Anyway, I haven't posted in a long time and this is just something I have been thinking of for a long time.

Tuesday, September 14, 2010

Death and the Resurrected Orc

"Ok then, Grish dies".

I totally and purposefully killed a character of a player that wasn't at my session last night. Granted, I feel the monsters were doing what they should have been doing, but I went into the session with the mindset of being ok with killing one of them.

The fight itself was tough and positioning was a real ordeal, and many other things. As a result, the half-orc was dead, in the corner, molested by poltergeists and yuan-ti boneshard skeletons. He got up, two rounds later. He was feeling much better.

Yes, the death resulted in furthering a part of the story. Was I really gunning for him? Maybe more than I should have been. Though, for the most part, I think the monsters stayed acting how they should act. However, this is the second occasion in which I have injured or killed a player and it results in a plot point. Perhaps this is the wrong way to go about things. I hope that the story and options that result from it will be fun, and offer interesting choices to the players.

I might be making a mistake, though. Regardless, something like this I probably won't do again, at least, certainly not soon.

Wednesday, August 25, 2010

Unreasonable Expectations

I have unreasonable expectations. Not for everything, or even most things, but certainly for those in the defender role that work hard to be good at one thing, particularly, defense. The problem is, really, in pure defense stats themselves. If you spend time and resources in bolstering one above the others, the expectation is that when you are attacked on that stat, the enemy should miss, more often than not. That's a tough mindset to be in, as a player.
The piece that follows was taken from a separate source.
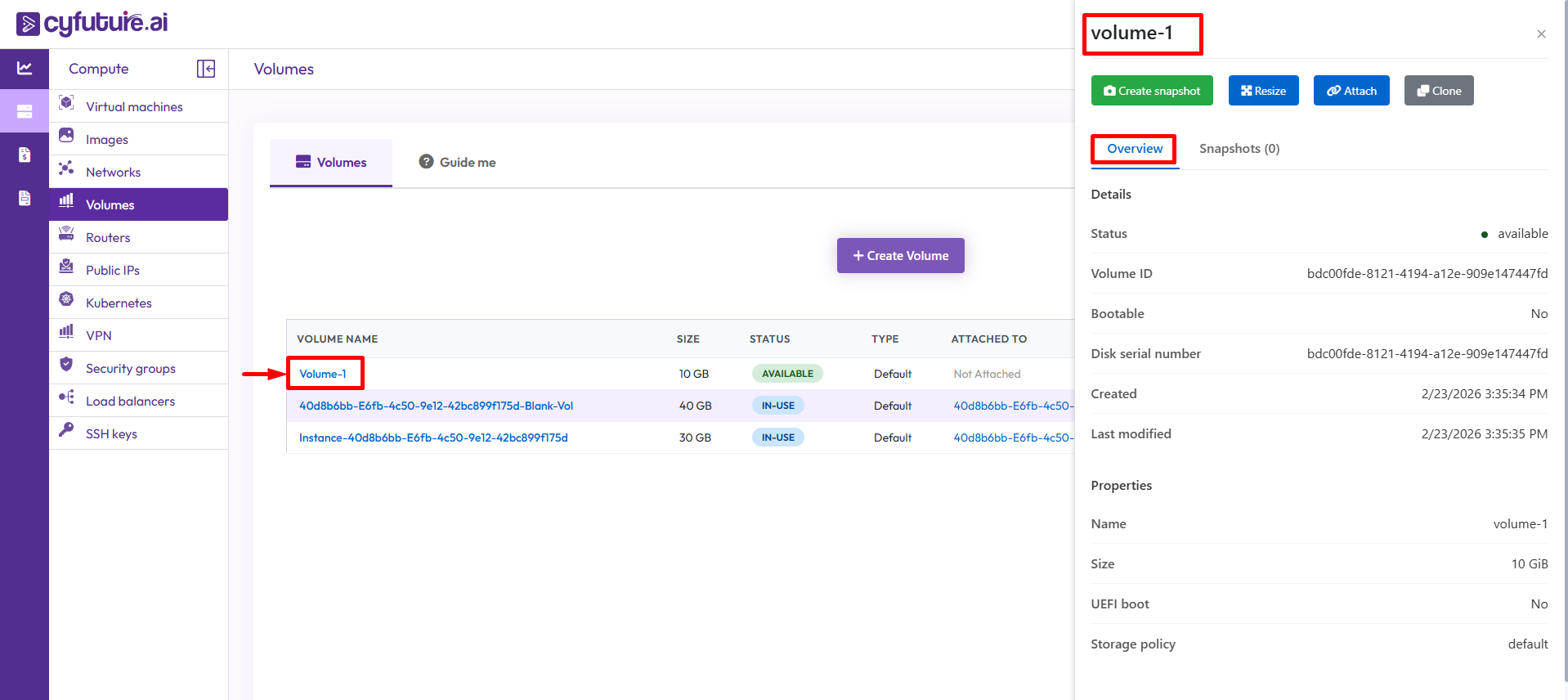Open the billing document icon in left rail
Viewport: 1568px width, 700px height.
click(25, 155)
Monsters should roughly hit a player half the time, when targeting armor. Though, monster discrepancies play into this some as well. There is a 2 point fluctuation on any given monster role, and it's not separated by elites or solos. This is a weird inconsistency, and one that's really annoying when statting encounters. The thrust is, when you start pumping feats and really trying to up a particular defense, the player expectation changes. With my current base AC, as an example at level 12, I am hit either 35% of the time or 45% of the time, depending on the monsters being selected (brutes hit less often, but everything else is the same, roughly). This is from three feats used to up my AC and defenses. Otherwise, I would be hit 55% or 65% of the time. This is about on par with other light armor wearers, and only slightly behind heavy or medium armor wearers, which is as it should be.
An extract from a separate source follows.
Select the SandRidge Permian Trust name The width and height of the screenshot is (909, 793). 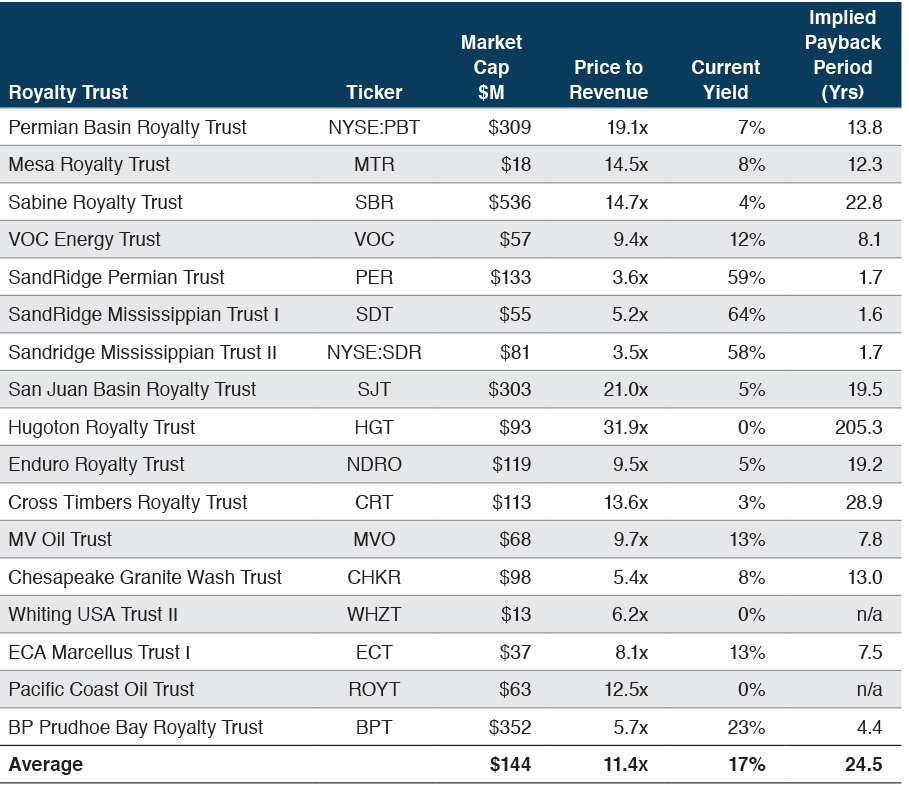click(x=116, y=277)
So taking the 35%, which is most of the mosters. Let's start adding in big fights. My personal defenses go up by 2. This puts my getting hit at 25%. If other players start blowing their's, they can only hit my on a 20. This goes for both types of the monsters, the higher end ones and the normal ones.

You can see how this poses a problem. Monster levels need to start to creep up to challenge me against AC. If the defender isn't challenged, then the party isn't really at risk, in a lot of ways. Things can circumvent the defender, but that leads to the defender feeling useless. Any given fight is balanced around the potential use of powerful dailies. In the fights that dailies aren't used, then the numbers are slightly out of whack, and the feats begin to feel useless. Monsters two levels higher, and on the higher end have a 20% increased chance to hit. So there we are, over the half the time mark, with three feats taken.

This is frustrating, but it's completely understandable and a reasonable way the game is expected to operate, to some degree. Any given encounter is two levels in either direction, so some will miss a lot, some will hit a lot. The upshot is I need to change my expectations of what defenders are and the feats that I take.

It's not unreasonable for me to expect to be hit a lot, but getting hit consistently is really where that leads, as high defenses are pretty tough to deal with. The other option is plan attacks that don't target armor, but that is limiting in a different way.

This is an area that the game doesn't handle well, and as a player, I need to just be better.